The goal, Whitehouse added, “is to define the political ideology” of the new conservative judiciary as “representing the mainstream and to tarnish any judges who are outside that mark.”

Then Dionne provides an example of genuinely radical judicial activism:

The justices had before them a simple case, involving a group called Citizens United, that could have been disposed of on narrow grounds. The organization had asked to be exempt from the restrictions embodied in the 2002 McCain-Feingold campaign-finance law for a movie critical of Hillary Clinton that it produced during last year’s presidential campaign. Citizens United says it should not have to disclose who paid for the film.

Rather than decide the case before it, the court engaged in a remarkable exercise of judicial overreach. It postponed its decision, called for new briefs and scheduled a hearing this September on the broader question of whether corporations should be allowed to spend money to elect or defeat particular candidates.

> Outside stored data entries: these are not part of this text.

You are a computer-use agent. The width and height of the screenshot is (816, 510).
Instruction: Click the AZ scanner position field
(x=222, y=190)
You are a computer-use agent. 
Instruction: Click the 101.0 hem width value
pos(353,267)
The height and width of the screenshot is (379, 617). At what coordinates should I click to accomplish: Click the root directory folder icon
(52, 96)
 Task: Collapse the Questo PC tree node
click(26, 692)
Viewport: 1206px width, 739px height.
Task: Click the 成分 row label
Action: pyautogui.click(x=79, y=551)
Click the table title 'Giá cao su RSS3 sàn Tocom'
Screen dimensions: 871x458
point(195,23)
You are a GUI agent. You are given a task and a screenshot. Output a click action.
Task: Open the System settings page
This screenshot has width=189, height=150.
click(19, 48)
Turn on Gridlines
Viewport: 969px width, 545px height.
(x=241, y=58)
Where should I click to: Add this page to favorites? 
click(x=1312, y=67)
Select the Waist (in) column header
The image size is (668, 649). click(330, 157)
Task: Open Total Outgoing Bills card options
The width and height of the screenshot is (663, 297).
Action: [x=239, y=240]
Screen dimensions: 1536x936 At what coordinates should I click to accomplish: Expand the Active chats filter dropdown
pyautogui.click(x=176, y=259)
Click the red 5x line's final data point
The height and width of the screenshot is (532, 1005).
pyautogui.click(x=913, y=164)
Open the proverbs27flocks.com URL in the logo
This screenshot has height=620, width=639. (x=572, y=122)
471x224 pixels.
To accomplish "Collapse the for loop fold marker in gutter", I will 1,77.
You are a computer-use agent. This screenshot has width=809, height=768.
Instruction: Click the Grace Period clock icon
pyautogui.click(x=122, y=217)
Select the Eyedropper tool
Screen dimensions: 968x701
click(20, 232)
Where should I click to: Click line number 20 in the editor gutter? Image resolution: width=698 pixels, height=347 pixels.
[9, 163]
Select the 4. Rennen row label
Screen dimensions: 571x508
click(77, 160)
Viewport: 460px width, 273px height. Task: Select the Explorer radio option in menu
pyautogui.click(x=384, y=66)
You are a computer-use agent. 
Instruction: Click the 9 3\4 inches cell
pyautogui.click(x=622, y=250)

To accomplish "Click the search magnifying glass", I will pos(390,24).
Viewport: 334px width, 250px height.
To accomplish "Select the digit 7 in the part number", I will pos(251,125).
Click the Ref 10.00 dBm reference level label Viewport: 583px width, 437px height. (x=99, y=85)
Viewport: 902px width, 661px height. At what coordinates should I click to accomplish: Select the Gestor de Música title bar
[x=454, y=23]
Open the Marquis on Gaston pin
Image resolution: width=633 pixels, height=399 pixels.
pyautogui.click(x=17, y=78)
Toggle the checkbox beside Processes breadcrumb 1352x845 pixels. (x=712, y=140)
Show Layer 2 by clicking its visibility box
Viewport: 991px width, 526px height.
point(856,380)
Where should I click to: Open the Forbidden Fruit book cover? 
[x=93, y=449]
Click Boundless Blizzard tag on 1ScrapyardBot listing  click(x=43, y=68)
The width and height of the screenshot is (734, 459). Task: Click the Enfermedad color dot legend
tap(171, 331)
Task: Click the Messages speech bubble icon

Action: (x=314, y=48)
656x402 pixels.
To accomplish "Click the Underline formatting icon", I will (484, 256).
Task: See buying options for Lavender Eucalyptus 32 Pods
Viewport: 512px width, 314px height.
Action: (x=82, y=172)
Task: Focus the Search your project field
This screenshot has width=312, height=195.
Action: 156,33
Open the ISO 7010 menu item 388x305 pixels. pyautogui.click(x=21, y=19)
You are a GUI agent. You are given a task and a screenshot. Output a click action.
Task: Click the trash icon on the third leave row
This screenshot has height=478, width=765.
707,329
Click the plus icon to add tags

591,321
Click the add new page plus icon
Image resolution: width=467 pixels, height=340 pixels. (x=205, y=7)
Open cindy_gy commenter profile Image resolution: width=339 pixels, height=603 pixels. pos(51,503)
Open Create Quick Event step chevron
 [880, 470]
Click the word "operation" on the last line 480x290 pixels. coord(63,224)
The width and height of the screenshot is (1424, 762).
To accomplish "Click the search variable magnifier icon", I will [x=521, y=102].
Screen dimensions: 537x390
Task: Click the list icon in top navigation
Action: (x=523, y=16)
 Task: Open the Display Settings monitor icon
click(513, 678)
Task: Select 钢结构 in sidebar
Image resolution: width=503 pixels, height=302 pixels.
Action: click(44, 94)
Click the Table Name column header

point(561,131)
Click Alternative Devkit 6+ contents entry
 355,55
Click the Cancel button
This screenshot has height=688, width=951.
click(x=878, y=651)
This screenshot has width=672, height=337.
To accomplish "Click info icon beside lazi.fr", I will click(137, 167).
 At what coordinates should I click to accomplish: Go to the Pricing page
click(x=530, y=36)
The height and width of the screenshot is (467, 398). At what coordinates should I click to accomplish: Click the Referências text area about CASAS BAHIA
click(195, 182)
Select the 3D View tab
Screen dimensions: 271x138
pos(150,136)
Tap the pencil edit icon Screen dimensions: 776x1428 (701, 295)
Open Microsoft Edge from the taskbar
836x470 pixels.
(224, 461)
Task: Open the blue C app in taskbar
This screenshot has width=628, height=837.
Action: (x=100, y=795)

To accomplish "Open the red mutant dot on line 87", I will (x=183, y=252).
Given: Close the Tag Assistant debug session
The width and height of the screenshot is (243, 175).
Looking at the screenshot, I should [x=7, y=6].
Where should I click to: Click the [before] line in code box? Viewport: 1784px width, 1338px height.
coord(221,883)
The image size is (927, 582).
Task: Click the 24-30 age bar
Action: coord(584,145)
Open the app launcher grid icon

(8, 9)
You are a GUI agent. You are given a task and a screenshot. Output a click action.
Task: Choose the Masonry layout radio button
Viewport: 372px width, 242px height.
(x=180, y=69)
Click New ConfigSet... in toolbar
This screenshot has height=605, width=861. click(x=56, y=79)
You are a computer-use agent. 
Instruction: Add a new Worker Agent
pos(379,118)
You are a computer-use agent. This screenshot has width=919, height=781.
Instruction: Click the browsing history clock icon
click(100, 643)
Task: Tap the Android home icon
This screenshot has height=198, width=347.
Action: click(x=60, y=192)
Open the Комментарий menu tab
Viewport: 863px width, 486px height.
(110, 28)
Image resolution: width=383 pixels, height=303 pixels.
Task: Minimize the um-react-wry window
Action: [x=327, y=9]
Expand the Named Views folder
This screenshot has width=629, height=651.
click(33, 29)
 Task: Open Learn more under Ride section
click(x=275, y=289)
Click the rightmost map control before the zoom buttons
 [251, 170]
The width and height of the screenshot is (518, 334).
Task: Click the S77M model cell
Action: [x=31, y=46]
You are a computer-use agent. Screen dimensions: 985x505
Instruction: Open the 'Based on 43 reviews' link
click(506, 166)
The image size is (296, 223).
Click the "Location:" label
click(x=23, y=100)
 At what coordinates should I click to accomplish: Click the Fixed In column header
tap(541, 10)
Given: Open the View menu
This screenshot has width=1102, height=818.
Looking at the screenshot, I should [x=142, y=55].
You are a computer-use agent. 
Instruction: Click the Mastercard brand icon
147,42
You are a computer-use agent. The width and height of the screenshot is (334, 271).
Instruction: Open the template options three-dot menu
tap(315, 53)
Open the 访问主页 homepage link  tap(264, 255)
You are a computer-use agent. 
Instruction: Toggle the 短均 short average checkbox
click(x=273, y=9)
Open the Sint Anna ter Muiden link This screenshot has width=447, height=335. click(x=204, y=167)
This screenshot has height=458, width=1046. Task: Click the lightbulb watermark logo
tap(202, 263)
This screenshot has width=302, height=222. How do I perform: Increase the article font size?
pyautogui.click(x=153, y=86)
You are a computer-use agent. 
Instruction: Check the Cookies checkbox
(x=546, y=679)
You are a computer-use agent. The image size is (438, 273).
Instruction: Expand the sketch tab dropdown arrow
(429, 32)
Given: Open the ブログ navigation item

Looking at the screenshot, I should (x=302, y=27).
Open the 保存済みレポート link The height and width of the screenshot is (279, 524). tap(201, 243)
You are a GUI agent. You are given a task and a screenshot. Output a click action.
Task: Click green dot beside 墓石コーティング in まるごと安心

What the court was saying was that it wanted to revisit a 19-year-old precedent that barred such corporate interference in the electoral process. That 1990 ruling upheld what has been the law of the land since 1947, when the Taft-Hartley Act banned independent expenditures by both corporations and labor unions.

To get a sense of just how extreme (and, yes, activist) such an approach would be, consider that laws restricting corporate activity in elections go all the way back to the Tillman Act of 1907, which prohibited corporations from giving directly to political campaigns.

It is truly frightening that a conservative Supreme Court is seriously considering overturning a century-old tradition at the very moment the financial crisis has brought home the terrible effects of excessive corporate influence on politics.

Yup.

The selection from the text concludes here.